* Misses on both Q2 revenue and profit
* To cut over 2,200 jobs and close factories in Mexico
* Shares down 9 percent after market (Adds details from CEO interview; Updates share price)
By Uday Sampath Kumar
July 25 (Reuters) - Mattel Inc’s quarterly sales missed analysts’ estimates on Wednesday, weighed down by the absence of a big movie tie-in in the quarter, while the liquidation of key customer Toys ‘R’ Us continued to hurt the U.S. toy maker.
Mattel shares fell nearly 9 percent to $14.88 in extended trading.
The company also said that it will cut 2,200 jobs, or 22 percent of its global non-manufacturing workforce, and plans to sell factories in Mexico, as part of a $650 million cost-saving program.
Mattel had a total of about 28,000 employees as of Dec. 31, 2017.
The company’s net sales fell 13.7 percent to $840.7 million in the second quarter ended June 30, short of the $851.8 million analysts had expected, according to Thomson Reuters I/B/E/S.
“We ... had a challenging second quarter driven primarily by the Toys “R” Us liquidation,” Mattel’s newly minted Chief Executive Officer Ynon Kreiz said in a statement.
Mattel said closure of the “Geoffrey the Giraffe” brand dented its gross sales by 10 percent in the reported quarter.

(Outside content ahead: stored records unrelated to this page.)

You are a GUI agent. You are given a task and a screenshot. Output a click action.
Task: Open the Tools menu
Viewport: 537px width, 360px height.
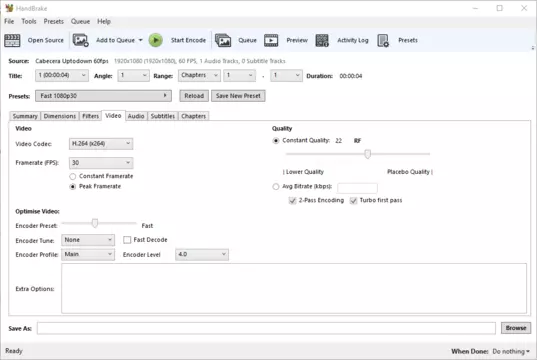[29, 21]
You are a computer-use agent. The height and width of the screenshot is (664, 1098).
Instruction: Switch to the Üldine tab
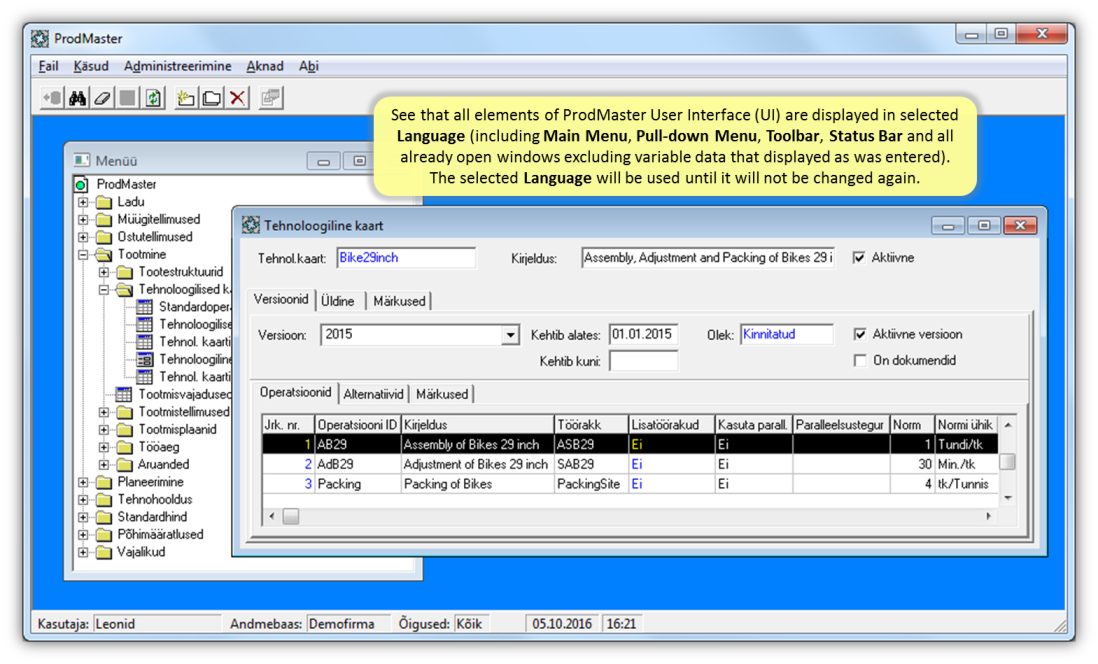(338, 301)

Kreiz, however, told Reuters he was optimistic that the company could recover lost sales from the defunct retailer, saying that he was in “deep conversations” with other retailers to fill the gap.
The Hot Wheels maker’s results paint a contrasting picture of how U.S. toy makers are dealing with the collapse of Toys ‘R’ Us, with rival Hasbro Inc relying on sales of its toys based on big movie successes, Avengers: Infinity War and Black Panther to help it beat quarterly results estimates earlier this week.
Revenue from Mattel’s partner brands, which includes sales from toys based on movie franchisees fell 23 percent in the reported quarter.
“We had a one-off very big quarter last year because of Cars 3 which also skewed the results,” Kreiz said.
The fall in Mattel’s partner brands revenue also highlights Hasbro’s lead in obtaining lucrative Hollywood contracts to make toys based on blockbuster movies, at a time when kids increasingly prefer video games and mobile entertainment over traditional toys.
Kreiz who formerly led a media company said he would take a more hands-on approach with Mattel’s third-party toys, adding that it would be safe to assume that the company would add more movie franchises in the coming months.